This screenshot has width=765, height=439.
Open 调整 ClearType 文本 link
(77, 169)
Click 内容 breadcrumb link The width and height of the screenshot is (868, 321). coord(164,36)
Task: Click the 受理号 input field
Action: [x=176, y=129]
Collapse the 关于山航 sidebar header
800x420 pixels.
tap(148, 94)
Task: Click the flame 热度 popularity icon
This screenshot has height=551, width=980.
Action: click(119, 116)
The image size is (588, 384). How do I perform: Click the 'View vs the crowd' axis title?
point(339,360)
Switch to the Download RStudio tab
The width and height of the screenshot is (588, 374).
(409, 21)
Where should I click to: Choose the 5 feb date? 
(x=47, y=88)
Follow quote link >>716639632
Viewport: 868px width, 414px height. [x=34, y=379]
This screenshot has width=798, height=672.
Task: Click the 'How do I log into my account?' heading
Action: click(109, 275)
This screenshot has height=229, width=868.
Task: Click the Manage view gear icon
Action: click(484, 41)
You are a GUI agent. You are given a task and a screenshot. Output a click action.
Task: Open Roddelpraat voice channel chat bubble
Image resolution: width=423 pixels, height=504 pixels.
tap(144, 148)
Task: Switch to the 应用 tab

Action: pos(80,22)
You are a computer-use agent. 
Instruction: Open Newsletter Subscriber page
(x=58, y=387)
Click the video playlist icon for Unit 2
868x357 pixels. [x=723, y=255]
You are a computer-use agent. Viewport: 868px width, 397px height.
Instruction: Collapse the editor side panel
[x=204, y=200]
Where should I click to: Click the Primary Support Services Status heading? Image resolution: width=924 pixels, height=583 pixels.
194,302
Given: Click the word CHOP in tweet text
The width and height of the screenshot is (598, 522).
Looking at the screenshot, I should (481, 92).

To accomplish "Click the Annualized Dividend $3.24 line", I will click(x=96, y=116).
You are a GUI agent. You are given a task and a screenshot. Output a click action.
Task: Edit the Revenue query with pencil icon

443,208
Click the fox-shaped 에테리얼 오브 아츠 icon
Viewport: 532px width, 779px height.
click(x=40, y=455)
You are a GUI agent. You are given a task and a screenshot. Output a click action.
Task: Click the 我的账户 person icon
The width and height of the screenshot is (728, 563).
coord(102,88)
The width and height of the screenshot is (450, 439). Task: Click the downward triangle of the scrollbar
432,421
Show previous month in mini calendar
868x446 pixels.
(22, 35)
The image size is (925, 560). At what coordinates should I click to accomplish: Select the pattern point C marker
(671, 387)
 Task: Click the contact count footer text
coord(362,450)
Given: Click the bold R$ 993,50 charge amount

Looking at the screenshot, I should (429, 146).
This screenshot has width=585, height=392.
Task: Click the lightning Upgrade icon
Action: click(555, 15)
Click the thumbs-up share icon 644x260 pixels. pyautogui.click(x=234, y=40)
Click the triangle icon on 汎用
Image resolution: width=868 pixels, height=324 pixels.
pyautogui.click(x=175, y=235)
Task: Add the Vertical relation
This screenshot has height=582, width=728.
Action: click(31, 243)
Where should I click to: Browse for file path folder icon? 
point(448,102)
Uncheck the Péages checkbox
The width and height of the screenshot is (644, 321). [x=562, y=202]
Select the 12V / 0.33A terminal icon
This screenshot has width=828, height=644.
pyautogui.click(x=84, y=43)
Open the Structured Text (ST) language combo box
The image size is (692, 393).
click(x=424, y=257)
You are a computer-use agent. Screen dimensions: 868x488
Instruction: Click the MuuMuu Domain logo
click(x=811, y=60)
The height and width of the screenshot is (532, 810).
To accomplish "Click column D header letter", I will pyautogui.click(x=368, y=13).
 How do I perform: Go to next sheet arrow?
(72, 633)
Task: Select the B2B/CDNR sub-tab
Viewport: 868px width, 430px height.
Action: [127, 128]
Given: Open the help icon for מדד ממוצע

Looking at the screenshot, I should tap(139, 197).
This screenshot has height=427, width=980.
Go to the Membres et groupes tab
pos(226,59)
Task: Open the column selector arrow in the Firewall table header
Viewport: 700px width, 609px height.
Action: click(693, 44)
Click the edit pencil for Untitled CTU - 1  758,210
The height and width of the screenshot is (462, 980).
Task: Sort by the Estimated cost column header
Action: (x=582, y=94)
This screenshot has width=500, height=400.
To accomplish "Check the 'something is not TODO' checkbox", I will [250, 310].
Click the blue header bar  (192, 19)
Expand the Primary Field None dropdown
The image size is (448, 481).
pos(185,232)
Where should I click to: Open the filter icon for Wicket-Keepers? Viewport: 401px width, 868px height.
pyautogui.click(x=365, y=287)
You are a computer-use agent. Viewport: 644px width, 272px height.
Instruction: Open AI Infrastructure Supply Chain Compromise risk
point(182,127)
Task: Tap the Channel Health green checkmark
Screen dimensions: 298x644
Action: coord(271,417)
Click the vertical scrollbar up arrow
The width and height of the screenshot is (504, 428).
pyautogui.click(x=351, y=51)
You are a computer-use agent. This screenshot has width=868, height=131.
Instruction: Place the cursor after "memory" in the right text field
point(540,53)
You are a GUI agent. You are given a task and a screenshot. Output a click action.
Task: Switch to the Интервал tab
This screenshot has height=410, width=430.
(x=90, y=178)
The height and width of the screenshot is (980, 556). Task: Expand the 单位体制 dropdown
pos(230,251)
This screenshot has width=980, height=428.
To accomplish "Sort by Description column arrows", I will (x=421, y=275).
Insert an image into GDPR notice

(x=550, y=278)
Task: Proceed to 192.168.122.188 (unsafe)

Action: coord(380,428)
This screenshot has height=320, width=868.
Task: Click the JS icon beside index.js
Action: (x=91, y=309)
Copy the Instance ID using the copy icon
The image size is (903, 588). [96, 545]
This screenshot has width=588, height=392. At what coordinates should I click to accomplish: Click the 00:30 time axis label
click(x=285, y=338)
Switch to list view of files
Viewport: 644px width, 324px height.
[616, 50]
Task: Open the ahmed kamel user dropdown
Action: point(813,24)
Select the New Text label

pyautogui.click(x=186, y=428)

What you should do: Only a number is wanted: how many lines of the material include the word "computer".

Output of the exercise: 5